===== Record set

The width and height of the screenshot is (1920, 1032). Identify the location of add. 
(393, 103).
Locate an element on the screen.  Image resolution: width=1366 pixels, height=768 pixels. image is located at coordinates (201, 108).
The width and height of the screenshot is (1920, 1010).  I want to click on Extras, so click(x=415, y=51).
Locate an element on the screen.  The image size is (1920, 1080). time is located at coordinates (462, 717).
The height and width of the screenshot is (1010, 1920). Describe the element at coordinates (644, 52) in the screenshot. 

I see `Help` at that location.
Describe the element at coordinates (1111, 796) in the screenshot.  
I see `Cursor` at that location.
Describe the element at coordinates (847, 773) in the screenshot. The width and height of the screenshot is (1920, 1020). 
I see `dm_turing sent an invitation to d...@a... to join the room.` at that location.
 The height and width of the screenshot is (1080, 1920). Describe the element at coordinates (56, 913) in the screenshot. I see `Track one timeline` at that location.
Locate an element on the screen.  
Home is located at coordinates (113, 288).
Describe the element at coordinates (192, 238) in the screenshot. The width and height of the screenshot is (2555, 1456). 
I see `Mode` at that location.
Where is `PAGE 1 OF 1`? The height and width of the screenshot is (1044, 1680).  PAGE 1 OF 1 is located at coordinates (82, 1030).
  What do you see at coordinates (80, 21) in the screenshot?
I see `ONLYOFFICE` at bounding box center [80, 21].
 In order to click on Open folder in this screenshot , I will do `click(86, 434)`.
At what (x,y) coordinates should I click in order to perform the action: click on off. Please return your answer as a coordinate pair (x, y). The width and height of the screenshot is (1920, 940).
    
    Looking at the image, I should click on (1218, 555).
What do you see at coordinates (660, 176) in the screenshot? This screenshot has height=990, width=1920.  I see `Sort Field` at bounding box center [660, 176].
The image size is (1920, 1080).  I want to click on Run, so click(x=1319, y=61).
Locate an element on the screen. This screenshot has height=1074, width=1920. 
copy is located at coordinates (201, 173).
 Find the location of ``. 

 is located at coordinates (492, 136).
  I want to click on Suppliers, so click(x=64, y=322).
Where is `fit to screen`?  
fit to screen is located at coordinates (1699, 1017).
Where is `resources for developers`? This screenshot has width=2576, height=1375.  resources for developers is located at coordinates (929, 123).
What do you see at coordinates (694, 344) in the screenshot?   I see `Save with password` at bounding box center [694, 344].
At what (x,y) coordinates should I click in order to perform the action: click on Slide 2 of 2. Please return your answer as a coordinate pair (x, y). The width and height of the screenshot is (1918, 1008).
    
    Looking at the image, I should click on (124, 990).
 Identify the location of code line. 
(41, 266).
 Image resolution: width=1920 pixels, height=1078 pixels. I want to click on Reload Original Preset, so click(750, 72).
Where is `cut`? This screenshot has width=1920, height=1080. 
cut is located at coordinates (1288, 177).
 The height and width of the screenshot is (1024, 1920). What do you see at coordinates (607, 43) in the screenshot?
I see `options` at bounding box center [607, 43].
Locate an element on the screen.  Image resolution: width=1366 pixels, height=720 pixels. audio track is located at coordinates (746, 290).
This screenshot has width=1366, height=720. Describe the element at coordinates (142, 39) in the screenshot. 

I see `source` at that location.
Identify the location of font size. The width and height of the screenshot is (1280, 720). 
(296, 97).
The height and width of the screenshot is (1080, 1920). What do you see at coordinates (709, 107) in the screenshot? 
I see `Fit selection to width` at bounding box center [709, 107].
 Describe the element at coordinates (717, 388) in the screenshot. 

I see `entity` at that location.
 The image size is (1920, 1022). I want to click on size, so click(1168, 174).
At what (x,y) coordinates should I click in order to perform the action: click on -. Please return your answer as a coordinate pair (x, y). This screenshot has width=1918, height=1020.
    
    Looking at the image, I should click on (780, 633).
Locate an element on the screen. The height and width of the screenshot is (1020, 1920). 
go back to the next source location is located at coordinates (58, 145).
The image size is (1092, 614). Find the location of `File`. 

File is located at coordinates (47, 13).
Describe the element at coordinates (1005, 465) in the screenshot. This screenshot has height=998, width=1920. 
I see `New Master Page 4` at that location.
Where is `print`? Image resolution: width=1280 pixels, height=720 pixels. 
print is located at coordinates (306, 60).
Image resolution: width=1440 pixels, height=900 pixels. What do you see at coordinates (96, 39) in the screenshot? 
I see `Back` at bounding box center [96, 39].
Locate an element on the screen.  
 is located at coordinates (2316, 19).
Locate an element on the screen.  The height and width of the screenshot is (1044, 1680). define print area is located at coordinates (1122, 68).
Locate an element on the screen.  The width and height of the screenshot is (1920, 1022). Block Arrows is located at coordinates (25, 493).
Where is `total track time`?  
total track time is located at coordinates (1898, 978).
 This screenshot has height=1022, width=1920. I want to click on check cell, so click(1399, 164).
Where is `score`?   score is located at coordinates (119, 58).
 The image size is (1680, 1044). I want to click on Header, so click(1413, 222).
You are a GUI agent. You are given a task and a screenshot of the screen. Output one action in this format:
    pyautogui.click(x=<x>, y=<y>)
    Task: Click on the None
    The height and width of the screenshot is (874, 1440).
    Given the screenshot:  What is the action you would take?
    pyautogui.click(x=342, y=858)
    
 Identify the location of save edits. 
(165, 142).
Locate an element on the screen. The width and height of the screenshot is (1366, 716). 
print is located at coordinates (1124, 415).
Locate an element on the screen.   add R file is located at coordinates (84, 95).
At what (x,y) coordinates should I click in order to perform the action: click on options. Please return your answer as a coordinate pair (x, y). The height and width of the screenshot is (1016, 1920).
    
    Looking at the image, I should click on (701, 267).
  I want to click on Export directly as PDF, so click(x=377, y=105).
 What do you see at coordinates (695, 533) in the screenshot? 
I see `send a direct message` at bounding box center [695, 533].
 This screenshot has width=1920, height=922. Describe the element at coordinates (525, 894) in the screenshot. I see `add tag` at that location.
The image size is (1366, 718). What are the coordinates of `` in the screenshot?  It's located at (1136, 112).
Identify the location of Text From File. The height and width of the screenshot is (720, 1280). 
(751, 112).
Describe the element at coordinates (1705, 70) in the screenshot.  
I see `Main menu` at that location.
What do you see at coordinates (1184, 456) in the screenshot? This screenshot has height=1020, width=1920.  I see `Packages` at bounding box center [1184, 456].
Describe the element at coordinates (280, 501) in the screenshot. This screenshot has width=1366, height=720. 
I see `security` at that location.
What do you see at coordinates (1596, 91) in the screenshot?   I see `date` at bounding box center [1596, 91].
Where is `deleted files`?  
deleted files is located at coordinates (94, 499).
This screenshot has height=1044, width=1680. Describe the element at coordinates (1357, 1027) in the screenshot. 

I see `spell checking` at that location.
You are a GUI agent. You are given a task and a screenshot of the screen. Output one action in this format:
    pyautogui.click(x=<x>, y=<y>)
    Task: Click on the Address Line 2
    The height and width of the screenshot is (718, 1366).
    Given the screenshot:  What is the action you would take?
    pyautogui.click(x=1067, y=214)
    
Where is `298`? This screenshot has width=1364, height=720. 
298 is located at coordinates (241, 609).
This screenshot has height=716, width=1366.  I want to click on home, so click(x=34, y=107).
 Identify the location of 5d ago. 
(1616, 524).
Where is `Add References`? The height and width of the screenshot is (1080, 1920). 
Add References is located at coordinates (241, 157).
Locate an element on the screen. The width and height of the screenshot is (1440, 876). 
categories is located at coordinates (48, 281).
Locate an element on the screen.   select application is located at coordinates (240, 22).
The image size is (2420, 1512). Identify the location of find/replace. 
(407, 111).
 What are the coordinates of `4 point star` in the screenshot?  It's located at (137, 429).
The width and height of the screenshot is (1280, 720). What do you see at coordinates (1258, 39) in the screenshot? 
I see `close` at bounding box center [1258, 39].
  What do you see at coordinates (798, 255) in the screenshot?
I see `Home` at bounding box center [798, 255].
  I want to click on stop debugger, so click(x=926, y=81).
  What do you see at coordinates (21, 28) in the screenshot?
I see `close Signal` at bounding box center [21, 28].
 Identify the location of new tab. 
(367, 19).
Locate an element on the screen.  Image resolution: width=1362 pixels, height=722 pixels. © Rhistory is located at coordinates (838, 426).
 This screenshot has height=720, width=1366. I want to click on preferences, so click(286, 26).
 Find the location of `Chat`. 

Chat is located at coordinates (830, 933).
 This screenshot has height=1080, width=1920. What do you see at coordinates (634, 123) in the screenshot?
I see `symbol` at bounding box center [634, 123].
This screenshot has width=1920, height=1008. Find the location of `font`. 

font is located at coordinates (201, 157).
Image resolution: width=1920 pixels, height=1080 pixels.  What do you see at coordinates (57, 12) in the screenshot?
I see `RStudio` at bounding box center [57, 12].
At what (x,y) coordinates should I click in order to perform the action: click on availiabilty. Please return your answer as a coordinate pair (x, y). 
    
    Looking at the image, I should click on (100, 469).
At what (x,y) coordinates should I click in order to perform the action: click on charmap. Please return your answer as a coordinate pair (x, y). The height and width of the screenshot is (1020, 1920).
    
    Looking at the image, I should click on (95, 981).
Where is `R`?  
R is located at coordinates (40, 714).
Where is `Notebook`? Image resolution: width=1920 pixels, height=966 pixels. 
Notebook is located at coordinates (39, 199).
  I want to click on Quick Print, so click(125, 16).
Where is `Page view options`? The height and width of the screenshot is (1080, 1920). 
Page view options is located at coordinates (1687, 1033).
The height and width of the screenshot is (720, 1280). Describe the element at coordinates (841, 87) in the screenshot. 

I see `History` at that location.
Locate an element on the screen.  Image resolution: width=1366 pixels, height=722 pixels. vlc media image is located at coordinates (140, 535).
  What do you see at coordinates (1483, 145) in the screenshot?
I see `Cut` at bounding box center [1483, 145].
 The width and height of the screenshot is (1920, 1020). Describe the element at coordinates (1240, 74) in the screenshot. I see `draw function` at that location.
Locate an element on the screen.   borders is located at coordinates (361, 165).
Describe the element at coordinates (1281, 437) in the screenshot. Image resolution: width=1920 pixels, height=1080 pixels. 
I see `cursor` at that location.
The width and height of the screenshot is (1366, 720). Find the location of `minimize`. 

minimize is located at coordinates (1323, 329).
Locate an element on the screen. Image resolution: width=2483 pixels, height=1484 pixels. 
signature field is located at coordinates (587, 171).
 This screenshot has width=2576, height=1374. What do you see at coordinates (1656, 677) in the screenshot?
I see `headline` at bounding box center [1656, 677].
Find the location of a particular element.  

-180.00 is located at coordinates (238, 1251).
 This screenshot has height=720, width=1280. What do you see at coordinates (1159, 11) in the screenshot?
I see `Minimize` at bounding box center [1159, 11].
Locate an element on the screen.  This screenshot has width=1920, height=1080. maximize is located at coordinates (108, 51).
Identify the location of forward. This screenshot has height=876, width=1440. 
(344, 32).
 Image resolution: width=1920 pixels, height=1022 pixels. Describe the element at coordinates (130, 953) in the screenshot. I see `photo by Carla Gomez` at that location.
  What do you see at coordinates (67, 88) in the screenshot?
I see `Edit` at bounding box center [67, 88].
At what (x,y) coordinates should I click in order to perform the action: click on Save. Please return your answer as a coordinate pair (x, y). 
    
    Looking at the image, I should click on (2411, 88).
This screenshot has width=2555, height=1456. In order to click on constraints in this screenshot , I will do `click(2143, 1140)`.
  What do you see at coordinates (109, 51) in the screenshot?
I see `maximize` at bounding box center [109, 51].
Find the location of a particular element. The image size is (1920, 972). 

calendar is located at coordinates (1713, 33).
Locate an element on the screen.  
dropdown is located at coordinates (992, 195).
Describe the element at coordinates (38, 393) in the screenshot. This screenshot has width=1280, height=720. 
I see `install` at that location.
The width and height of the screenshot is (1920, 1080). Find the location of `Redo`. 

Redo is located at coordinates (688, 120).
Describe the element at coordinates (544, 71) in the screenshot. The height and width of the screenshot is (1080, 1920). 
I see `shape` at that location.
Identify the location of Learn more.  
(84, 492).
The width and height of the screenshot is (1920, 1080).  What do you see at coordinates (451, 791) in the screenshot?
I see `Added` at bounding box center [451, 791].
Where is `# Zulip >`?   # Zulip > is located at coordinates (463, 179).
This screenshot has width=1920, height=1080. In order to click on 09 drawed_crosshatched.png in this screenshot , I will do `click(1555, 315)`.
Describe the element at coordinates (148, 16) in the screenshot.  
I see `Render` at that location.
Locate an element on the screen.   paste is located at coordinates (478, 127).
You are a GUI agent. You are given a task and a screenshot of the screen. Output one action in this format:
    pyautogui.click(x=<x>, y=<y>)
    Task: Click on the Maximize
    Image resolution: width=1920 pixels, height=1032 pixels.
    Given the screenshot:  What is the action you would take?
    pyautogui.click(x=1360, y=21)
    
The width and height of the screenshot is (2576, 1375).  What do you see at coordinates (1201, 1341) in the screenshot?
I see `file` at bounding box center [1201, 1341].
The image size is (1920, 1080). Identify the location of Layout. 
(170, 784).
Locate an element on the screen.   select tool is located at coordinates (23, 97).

==========

*Instructions to follow*
Rewrite the entries from the start up to and including the line containing "The width and height of the screenshot is (1920, 1010).", swapping "Identify the location of" for "Find the position of" and keeping everything else the same.

*Finished task*
The width and height of the screenshot is (1920, 1032). Find the position of add. 
(393, 103).
Locate an element on the screen.  Image resolution: width=1366 pixels, height=768 pixels. image is located at coordinates (201, 108).
The width and height of the screenshot is (1920, 1010).  I want to click on Extras, so click(x=415, y=51).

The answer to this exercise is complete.